Warsztaty w „Zapiecku”

Wychowawczyni klasy I p. Jolanta Turczyn nawiązała współpracę
z właścicielami restauracji „Zapiecek” w Suchaczu, państwem Małgorzatą
i Lechem Madeja. Restauracja ta powstała w budynku, gdzie przez wiele lat funkcjonowała i działała stara piekarnia. Do dzisiaj w jej pięknym wnętrzu zachowano oryginalny piec i jego wyposażenie, co stanowi niezaprzeczalny walor tego miejsca.
Efektem nawiązanej współpracy była wizyta uczniów klasy I oraz klasy II dnia 5 czerwca 2013 r. w tejże restauracji, razem z panią Anetą Dorsz, która zastępuje obecnie Jolantę Turczyn.
Uczniowie brali udział w warsztatach prowadzonych przez zawodowego serowara, pana Krzysztofa Jaworskiego. Zostali zaproszeni do serca restauracji, czyli kuchni. Dzieci poznały tam tajniki kolejnych etapów przygotowania
i pieczenia chleba. Własnymi rękoma, w wiekowych, dębowych naczyniach mieszały samodzielnie mąkę pszenną, mąkę Grahama, otręby, zakwas. Rąk było dużo, a każda ich para samodzielnie uformowała malutki chlebek. Następnie trzeba było, w zależności od indywidualnych upodobań, posypać go ziarnami lub ziołami. Mieliśmy do wyboru ziarna sezamu, maku, kminku, paprykę, suszoną pokrzywę i wiele innych. Potem już przygotowane chlebki ułożone zostały na specjalnej tacy i umieszczone w piecu. Czas, w którym wypiekał się chlebek, był wykorzystany maksymalnie.
Wszyscy uczniowie, razem z panem Lechem Madeja, przeszli do części restauracji, w której znajduje się stary, oryginalny piec chlebowy. Tam dowiedzieliśmy się, jak wypiekany był chleb oraz tego, że w piecu, na dwóch poziomach, mieściło się jednorazowo dwieście chlebów. Poznaliśmy też, skąd wzięło powiedzenie „ a niech cię szlag”, ( od części łopaty, na której kładło się chleb).

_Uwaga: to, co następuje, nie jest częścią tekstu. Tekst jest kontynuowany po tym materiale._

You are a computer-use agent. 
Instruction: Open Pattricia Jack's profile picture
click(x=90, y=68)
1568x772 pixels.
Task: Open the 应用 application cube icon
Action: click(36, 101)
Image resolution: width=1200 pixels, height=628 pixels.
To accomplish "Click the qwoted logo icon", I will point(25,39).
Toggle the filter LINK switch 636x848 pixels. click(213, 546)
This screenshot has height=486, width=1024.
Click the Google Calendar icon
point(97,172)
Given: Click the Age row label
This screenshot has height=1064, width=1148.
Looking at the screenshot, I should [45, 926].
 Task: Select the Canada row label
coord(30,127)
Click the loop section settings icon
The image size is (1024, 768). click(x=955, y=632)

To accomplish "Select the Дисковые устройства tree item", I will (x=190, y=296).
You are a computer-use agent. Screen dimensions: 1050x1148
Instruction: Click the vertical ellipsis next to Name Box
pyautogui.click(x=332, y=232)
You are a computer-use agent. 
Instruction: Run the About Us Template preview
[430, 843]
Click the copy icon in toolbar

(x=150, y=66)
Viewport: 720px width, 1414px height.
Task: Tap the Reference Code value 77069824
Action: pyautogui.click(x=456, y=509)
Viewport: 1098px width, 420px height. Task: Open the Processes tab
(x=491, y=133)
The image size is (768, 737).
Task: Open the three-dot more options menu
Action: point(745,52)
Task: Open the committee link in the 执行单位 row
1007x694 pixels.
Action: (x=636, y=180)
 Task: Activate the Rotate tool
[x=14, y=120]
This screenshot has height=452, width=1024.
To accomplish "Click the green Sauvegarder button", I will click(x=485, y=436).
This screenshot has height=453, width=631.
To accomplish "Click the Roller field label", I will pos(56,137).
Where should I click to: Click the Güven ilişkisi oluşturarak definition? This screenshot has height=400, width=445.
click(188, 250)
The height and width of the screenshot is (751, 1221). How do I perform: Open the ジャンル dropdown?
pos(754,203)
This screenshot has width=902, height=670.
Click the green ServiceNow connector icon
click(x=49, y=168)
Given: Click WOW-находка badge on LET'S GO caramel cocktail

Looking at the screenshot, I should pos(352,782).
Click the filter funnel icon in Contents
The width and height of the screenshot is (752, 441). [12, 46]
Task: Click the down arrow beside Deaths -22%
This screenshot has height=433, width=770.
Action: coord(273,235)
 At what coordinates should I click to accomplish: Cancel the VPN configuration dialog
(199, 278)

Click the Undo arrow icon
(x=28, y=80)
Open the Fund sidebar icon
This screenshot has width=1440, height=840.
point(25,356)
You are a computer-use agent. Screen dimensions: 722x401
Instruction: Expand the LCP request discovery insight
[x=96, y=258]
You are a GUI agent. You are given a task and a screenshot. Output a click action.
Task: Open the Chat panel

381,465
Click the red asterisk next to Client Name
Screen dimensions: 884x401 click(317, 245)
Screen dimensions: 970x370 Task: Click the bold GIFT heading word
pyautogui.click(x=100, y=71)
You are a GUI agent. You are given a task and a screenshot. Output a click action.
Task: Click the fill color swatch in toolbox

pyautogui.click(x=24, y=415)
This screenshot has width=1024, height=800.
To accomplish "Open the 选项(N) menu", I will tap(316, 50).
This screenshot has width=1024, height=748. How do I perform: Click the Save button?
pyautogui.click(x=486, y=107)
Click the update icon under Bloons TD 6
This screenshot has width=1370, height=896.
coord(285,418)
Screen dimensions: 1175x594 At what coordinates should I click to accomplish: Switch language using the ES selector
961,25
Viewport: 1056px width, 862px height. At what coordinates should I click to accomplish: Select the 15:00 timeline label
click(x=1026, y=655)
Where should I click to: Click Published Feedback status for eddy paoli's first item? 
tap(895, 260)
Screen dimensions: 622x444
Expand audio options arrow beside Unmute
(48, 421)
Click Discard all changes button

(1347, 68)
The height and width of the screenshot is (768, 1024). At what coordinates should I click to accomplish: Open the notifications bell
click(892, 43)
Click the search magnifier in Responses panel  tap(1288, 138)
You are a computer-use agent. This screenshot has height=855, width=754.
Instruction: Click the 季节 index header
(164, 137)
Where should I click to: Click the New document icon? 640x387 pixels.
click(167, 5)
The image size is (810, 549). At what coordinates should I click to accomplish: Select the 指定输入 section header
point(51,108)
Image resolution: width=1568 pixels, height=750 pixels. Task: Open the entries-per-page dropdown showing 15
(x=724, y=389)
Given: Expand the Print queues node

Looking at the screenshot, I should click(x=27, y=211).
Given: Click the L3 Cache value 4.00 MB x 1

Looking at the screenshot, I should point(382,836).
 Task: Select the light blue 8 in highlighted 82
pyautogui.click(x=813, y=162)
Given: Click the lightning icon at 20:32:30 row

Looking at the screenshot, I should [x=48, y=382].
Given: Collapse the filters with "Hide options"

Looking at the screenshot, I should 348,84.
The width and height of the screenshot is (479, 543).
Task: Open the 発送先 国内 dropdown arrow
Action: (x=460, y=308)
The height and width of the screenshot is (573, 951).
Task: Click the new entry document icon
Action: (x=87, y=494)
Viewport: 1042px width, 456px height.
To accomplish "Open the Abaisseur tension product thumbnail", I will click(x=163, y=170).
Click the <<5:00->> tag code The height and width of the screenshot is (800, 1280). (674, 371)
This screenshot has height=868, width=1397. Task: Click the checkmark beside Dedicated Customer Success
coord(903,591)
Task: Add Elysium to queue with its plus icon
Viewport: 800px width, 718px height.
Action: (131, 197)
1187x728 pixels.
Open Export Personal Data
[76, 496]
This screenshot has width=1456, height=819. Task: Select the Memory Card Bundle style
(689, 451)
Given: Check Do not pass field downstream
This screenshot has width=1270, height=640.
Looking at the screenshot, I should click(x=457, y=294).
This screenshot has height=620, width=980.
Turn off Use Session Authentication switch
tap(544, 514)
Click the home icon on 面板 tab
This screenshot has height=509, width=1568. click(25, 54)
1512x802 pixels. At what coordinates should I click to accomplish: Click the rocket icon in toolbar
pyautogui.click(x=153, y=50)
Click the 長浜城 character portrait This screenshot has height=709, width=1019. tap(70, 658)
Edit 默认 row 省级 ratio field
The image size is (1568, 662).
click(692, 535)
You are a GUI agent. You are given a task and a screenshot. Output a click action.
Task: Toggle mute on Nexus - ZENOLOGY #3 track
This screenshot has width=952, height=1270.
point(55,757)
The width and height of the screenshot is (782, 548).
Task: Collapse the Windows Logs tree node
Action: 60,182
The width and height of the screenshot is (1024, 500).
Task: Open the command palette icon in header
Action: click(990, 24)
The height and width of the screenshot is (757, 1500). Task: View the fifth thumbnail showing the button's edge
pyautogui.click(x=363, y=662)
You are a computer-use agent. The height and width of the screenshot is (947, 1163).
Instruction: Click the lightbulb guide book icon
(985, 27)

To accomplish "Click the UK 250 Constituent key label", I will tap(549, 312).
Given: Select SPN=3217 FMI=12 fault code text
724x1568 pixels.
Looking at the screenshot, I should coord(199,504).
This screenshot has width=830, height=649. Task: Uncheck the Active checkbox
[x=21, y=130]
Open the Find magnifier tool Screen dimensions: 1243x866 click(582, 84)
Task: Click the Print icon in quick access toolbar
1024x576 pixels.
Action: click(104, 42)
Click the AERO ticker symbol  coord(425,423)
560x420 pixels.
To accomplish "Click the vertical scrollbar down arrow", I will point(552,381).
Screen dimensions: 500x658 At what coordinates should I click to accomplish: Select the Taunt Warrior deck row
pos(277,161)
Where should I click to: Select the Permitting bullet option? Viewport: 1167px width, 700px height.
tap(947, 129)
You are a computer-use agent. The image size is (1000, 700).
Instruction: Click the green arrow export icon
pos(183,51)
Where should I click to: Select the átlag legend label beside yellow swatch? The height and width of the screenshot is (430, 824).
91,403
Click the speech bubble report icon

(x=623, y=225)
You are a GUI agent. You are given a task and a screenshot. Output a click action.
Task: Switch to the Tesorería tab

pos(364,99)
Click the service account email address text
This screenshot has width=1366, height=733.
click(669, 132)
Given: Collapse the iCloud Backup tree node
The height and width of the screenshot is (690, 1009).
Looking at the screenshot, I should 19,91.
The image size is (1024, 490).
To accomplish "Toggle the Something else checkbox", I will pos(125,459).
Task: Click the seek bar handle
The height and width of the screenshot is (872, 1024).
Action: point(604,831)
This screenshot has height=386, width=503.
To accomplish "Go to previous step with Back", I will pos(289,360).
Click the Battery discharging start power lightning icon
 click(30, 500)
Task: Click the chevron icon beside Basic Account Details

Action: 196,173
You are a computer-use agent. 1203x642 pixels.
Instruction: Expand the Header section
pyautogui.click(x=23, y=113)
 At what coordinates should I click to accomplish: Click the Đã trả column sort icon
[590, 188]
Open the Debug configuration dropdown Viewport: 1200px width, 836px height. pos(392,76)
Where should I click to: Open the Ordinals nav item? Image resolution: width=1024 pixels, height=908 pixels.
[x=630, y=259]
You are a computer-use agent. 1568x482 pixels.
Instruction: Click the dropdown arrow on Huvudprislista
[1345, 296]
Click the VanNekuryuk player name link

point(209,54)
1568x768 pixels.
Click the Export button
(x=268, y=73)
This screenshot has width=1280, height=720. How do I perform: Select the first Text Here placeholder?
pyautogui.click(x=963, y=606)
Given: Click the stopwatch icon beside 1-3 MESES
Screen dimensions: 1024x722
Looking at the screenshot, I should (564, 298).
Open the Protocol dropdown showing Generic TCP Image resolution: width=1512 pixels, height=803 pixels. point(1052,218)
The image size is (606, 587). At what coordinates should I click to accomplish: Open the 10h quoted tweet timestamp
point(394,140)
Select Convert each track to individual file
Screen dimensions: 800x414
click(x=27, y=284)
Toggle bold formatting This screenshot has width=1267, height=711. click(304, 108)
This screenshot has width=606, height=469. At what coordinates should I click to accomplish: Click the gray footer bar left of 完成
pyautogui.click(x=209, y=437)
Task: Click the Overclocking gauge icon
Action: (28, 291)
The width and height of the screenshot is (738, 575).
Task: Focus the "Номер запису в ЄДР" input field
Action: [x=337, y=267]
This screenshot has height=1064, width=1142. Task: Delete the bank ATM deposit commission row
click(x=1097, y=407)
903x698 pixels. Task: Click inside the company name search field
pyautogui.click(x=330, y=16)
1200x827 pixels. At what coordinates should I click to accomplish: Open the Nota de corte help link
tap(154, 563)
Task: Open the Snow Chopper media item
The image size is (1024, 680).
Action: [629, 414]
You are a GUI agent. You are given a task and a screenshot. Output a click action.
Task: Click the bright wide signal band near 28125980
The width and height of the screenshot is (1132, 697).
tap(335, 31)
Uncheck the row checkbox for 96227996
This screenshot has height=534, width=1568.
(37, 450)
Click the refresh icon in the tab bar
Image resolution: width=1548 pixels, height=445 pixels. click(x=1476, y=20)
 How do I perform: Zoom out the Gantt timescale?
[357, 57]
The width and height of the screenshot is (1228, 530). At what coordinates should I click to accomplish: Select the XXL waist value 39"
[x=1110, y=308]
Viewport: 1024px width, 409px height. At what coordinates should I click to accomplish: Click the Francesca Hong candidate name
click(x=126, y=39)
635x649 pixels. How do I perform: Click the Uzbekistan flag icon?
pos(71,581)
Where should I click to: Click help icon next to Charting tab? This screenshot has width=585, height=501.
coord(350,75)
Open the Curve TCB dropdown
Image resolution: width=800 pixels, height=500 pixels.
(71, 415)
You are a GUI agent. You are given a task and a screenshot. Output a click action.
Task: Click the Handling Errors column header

Czekając, aż upiecze się chleb, mieliśmy jeszcze okazję zrobić masło w starej masielnicy, którą w niektórych regionach nazywają „bojką”. Asystowaliśmy również przy robieniu białego sera podpuszczkowego, który podgrzewany był na współczesnej , przenośnej kuchence gazowej. Tak to historia mieszała się ze współczesnością na naszych oczach. Mieliśmy okazję zobaczyć, jak wyciska się ser w starych formach: góralskiej i menonickiej, których używali nasi przodkowie. Prawdziwą ucztą była degustacja sera razem z suszonymi śliwkami, morelami, rodzynkami i miodem.
Trzeba tez dodać, że czekając na chlebek, mieliśmy tez sposobność wysłuchania opowieści i wspólnych śpiewów przy gitarze. Czas umilał nam pan Krzysztof.
Niestety, ze względu na zimno i zła pogodę, nie udała się obiecana nam przejażdżka quadem po plaży. Została przeniesiona na nasze następne spotkanie.
Wszyscy byliśmy zadowoleni z wizyty w restauracji „Zapiecek”, a na drogę powrotną każdy dostał własnoręcznie zrobiony chlebek. Odsyłamy wszystkich do fotoreportażu, który dokumentuje nasz pobyt w Suchaczu.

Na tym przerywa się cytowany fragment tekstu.